Une prise de conscience politique s’opéra, en raison du renouvellement des élites à la suite de l’effondrement économique de 2001 et des élections de 2003, pour que soient engagées de manière systématique des poursuites judiciaires, puis des procès, à partir de 2010, concernant l’ensemble des crimes commis par les juntes militaires qui se sont succédé à la tête de l’Argentine entre 1976 et 1983. La fin de l’impunité résulta de plusieurs facteurs convergents, au premier rang desquels figure une volonté affirmée, au plus haut sommet de l’État, de respecter ses obligations d’internationales. Cela permit à l’autorité judiciaire de sanctionner des décideurs et des exécutants, civils comme militaires, pour des faits constitutifs de crimes contre l’humanité.

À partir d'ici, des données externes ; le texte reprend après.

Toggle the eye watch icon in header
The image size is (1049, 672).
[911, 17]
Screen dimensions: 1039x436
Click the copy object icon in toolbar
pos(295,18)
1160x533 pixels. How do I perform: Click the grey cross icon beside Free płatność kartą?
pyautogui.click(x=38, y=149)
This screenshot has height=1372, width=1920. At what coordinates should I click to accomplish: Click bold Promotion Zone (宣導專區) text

Le procès pénal constitua l’espace central de restitution et de reconnaissance des crimes commis, en l’espèce de crimes contre l’humanité. En raison de son caractère contradictoire, la justice pénale apparut comme le cadre institutionnel privilégié pour permettre l’expression des victimes et des témoins en offrant un lieu où la parole peut être réinvestie là même où l’humanité a été niée. En permettant la mise en récit de « ce qui s’est passé », le procès devint un espace de confrontation des versions et des interprétations des faits par les différents acteurs concernés. Par conséquent, le jugement reconnut publiquement et officiellement des vérités produites au cours de l’instance judiciaire. En effet, l’énonciation des faits ne suffit pas à rendre justice, ce qui met en lumière les limites des « procès pour la vérité » en Argentine, qui furent instaurés à la fin des années 1990 et mirent au jour des crimes de la dictature sans sanction pénale (Jaudel, 2009, p. 165). Les jucios por la verdad ne prononcèrent que des sentences symboliques, afin de condamner socialement l’auteur ou le complice de faits faisant l’objet des lois d’amnistie encore en vigueur en Argentine à cette période38. En déclarant pénalement responsables les auteurs de crimes de masse, le jugement réaffirma le principe de responsabilité individuelle face au crime collectif. Il empêcha tout relativisme des violences, qui ne pouvaient plus être appréhendées comme des événements inéluctables, comparables à des catastrophes naturelles dépourvues de responsables identifiables39.
Conclusion
L’exemple argentin de justice transitionnelle démontra la possibilité de poursuivre pénalement les auteurs et les complices de crimes contre l’humanité par le respect des conventions internationales, dont l’effectivité est consacrée par la norme constitutionnelle suprême. Toutefois, une telle effectivité demeura limitée lorsqu’elle reposa exclusivement sur des initiatives ponctuelles de magistrats, portées par les requêtes des victimes, souvent soutenues par des associations de défense des droits de l’homme. En définitive, seule une volonté politique ferme, s’accompagnant d’un programme judiciaire cohérent, incluant l’abrogation des législations d’amnistie et l’engagement systématique de poursuites pénales pour les crimes commis par un régime dictatorial, fut en mesure de mettre un terme à l’impunité totale. L’Argentine, qui traversa toutes les phases de gestion politique et judiciaire de son passé criminel, fut, à partir des années 2000, un exemple en matière de lutte contre l’impunité. L’arrivée à la présidence de la République argentine de Javier Milei, qui a relativisé la gravité des crimes perpétrés par la dictature militaire au pouvoir de 1976 à 1983, démontre un retour en arrière sur la mémoire de cette période. Le cas de l’Argentine prouve que seule une véritable volonté politique a permis de garantir l’application du droit international et l’effectivité de l’action judiciaire dans le pays lors d’une période trouble de son histoire contemporaine (Dubois, 2024).